14 DAY TRIAL // Unlike the UNIX based Mac OS X and the open source Linux operating systems, the Windows platform is far from the perception or the reality of a secure by default product. While neither Mac OS X nor Linux are panaceas for security issues, in the same manner as Windows Vista, Microsoft's long advertised most secure operating system to date, is not a silver bullet solution, Windows is the undisputed underdog in the race for delivering user protection. Code quality and the actual security mitigations and boundaries implemented into the fabric of the product are only an aspect of the problem. Windows also has to face a mature threat environment, evolving at a fast pace, because of its ubiquity.
In this context, antivirus programs become an inherent aspect of Windows, and even with Vista, Microsoft emphasized the need to run security solutions on top of the operating system in order to keep users safe. But there is also a downside to security offerings, one exemplified by Kevin Savage, Symantec Security Researcher. But while the code and the design process can be minutely scrutinized in order to reduce the volume of critical vulnerabilities to a minimum, no software developer can patch human nature. And this is where social engineering schemes come in, promising the world in order to transform unsuspecting users into victims.
"In the ever-expanding world of misleading applications, you might wonder how each new application can stand out from the crowd and get itself noticed. Browsing the Web sites of some of these applications shows that most employ some form of social engineering to persuade potential customers to purchase their products. This social engineering ranges from the subtle language of persuasion to bold warnings concerning your personal and online safety. The most common social engineering used on these Web sites tells us that just about every online activity is certain to bring spyware and other unwanted pests to your door. Downloading music from the web seems to be the biggest culprit in this area", Savage explained.
Savage revealed a close connection between Internet pornography and security solutions, both free, and both interconnected in providing vessels for infecting computers with malware. Tactics vary from scaring users into thinking that they are monitored, or that spyware has compromised their system to offering bogus online scanners designed to alert of the presence of a series of threats.

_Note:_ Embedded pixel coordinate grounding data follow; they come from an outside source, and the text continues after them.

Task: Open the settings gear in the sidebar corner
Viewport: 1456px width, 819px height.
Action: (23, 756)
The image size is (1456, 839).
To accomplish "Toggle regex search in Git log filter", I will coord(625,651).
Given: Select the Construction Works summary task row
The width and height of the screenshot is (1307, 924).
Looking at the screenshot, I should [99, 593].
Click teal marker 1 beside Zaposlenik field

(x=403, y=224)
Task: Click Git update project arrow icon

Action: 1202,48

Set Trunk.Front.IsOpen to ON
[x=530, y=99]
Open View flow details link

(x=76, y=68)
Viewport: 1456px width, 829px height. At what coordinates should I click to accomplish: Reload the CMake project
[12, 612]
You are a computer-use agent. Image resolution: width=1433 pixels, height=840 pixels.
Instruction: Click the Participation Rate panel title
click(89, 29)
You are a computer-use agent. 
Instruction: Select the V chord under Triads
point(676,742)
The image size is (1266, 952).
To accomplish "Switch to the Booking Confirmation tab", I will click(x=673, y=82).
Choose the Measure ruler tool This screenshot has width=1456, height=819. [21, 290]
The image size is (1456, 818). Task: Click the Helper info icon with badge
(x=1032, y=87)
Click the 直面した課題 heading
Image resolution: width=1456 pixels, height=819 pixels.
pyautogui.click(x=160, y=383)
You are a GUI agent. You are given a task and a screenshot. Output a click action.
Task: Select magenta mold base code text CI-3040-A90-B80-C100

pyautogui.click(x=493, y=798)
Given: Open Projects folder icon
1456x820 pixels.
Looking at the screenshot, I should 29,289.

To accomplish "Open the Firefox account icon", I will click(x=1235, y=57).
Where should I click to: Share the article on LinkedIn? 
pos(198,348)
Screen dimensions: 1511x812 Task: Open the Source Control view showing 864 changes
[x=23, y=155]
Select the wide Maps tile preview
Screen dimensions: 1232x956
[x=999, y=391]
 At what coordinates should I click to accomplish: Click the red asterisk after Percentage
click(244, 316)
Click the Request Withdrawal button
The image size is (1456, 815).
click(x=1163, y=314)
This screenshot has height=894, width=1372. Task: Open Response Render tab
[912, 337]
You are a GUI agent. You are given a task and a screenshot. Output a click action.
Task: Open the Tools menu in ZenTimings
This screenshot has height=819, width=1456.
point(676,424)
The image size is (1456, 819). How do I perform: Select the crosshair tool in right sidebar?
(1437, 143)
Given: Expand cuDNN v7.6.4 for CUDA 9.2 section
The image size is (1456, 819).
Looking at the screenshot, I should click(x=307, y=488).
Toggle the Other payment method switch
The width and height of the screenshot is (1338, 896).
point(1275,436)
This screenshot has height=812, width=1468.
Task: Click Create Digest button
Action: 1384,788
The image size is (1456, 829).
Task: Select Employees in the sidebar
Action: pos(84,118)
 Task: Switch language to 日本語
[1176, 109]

"Another tool we've seen used is pop-up windows that appear when you visit certain Web sites. Clicking "OK" on these pop-ups usually redirects the user to the purchase page of some rogue product. The following example displays some convincing information on the "W32.Myzor.FK@yf" virus. The pop-up doesn't claim you are infected with this virus, but the impressive technical details are probably enough to get some users to bite", Savage added.